__Source passage__:

The opinion of the court was delivered by
This appeal is to review an order of the chancellor made August 15th, 1935, on the advice of Vice-Chancellor Davis, vacating a final decree entered March 19th, 1935, cancelling of record a chattel mortgage given by the complainant, William W. Cottrell, to the defendant, Mary A. Tracy.
*97No opinion was filed in the court below, which necessitates a brief statement of the facts here.
In the month of February, 1934, the complainant filed a bill in the court of chancery, setting forth that on October 6th, 1927, he executed a chattel mortgage to the defendant to secure the sum of $1,500 and that the same was fully paid and' satisfied but that it had never been canceled of record; that there was no consideration for said chattel mortgage and it should be discharged; that he had made application to the defendant to discharge the same but she had refused.
The prayers for relief were that the defendant answer the bill and that a writ of subpoena issue and the defendant abide by such decree as the court might make.
A subpoena ad respondendum was issued and, according to the return of the sheriff of Burlington county, was duly served personally on the defendant. In default of answer, a decree pro confesso was taken against the defendant and the complainant was ordered to proceed to take depositions and other evidence to prove the allegations of the bill.
In complainant’s affidavit, taken before the master, he said in substance that he had paid defendant $500 of the $1,500 consideration named in the chattel mortgage, that the $1,000 set forth therein as the purchase price for ten cows should not have been included because the cows were given by the defendant to complainant’s wife, Mary Cottrell, who is the daughter of defendant, but at that time he (the complainant) was having financial difficulties and the defendant included the cows in the chattel mortgage to protect him in his credit.
An affidavit by the wife corroborated that of her husband.
Upon the filing of the depositions the decree cancelling of record the said chattel mortgage was entered. In about a month thereafter and long before the time for taking an appeal had expired, defendant presented to the chancellor a petition setting forth that she had not been served with a copy of a subpoena ad respondendum as required by law, but that the only paper served upon her was a subpoena ticket and it did not have written thereon the name of any solicitor, and that she was advised by a certain attorney-at-law, named by her, whom she consulted upon being served with said paper, *98that the paper was not a good subpoena and was of no force and effect and that she need do nothing further about it, and that acting on the attorney’s advice she filed no answer to the bill of complaint; and further that she had “the records of the cause examined and that it will appear from the said record that complainant has shown that the chattel mortgage was made, executed and recorded for the purpose of defrauding creditors,” and that this fact would preclude the court of chancery from granting any relief to complainant; that the complainant’s wife was coerced by him into making the affidavit which she signed, and that this affidavit was subsequently admitted by her to be false; and further alleging that defendant had a good, valid and meritorious defense, and that the complainant had committed a fraud upon the court as well as upon defendant by the pleadings and proof and the obtaining of the final decree in the cause.
Affidavits of the defendant and others substantiating and corroborating the allegations of the petition were presented therewith to the court, and counter-affidavits were presented by the complainant.
Upon considering all the affidavits the vice-chancellor advised the order appealed from vacating the final decree cancelling the chattel mortgage and directed that the defendant file an answer to the original bill within twenty days.

__Supplied material__:
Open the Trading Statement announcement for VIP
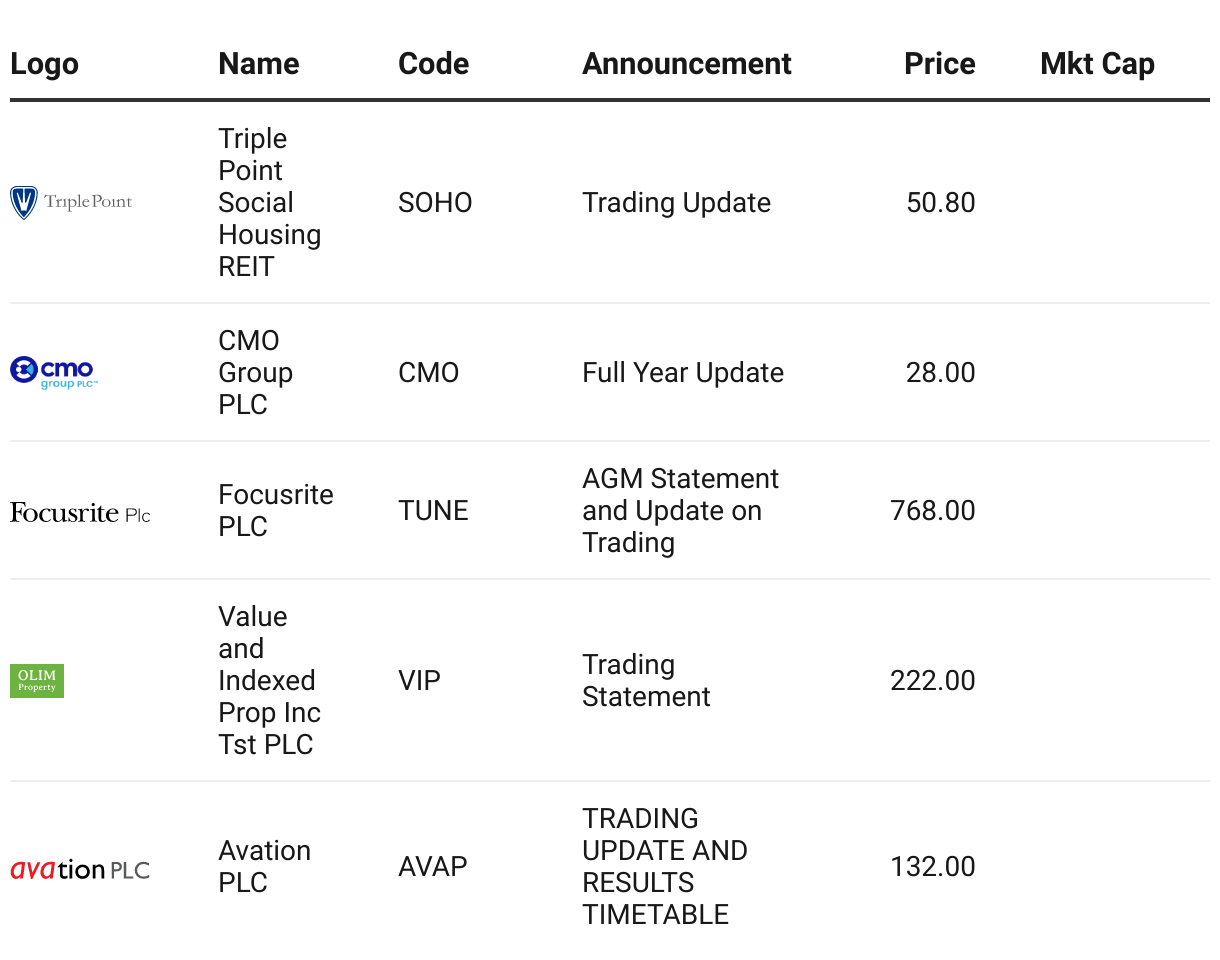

__Do this__: Carry on the court opinion on the chattel mortgage appeal, picking up right after its last sentence. The data above come from a different source than the court opinion on the chattel mortgage.

__Output of the exercise__:
The defendant duly filed an answer and counter-claim and the complainant filed a reply thereto and, in less than a week thereafter, gave notice of his appeal to this court.
Appellant argues two reasons why the order appealed from should be set aside; first, that the sheriff’s return on the subpoena was proper and that defendant did not answer in accordance with the time set therein; second, “that the vice-chancellor’s order in opening said decree upon petition and affidavit and not upon hearing before said court to allow solicitor for complainant to examine the parties in open court was improper.”
Taking up the second point first, it is our understanding, and appellant offers no authorities to the contrary, that by the established practice of the court of chancery, a proceeding to open and vacate a decree, whether before or after enroll*99ment, may be instituted by petition and order to show cause. Schaffer v. Hurd, 98 N. J. Eq. 143; Mitchell v. Mitchell, 96 N. J. Eq. 29; reversed on finding of facts only in 97 N. J. Eq. 298.
Moreover, there is nothing in the record to indicate that the solicitor of the appellant made any application for permission to examine or cross-examine any witnesses or made any request for an oral hearing, or any objection to the procedure. On the other hand, he participated therein by the filing of counter-affidavits. It would seem ill advised, after the decision has gone against him in the court below for the complainant to complain for the first time here about the procedure there.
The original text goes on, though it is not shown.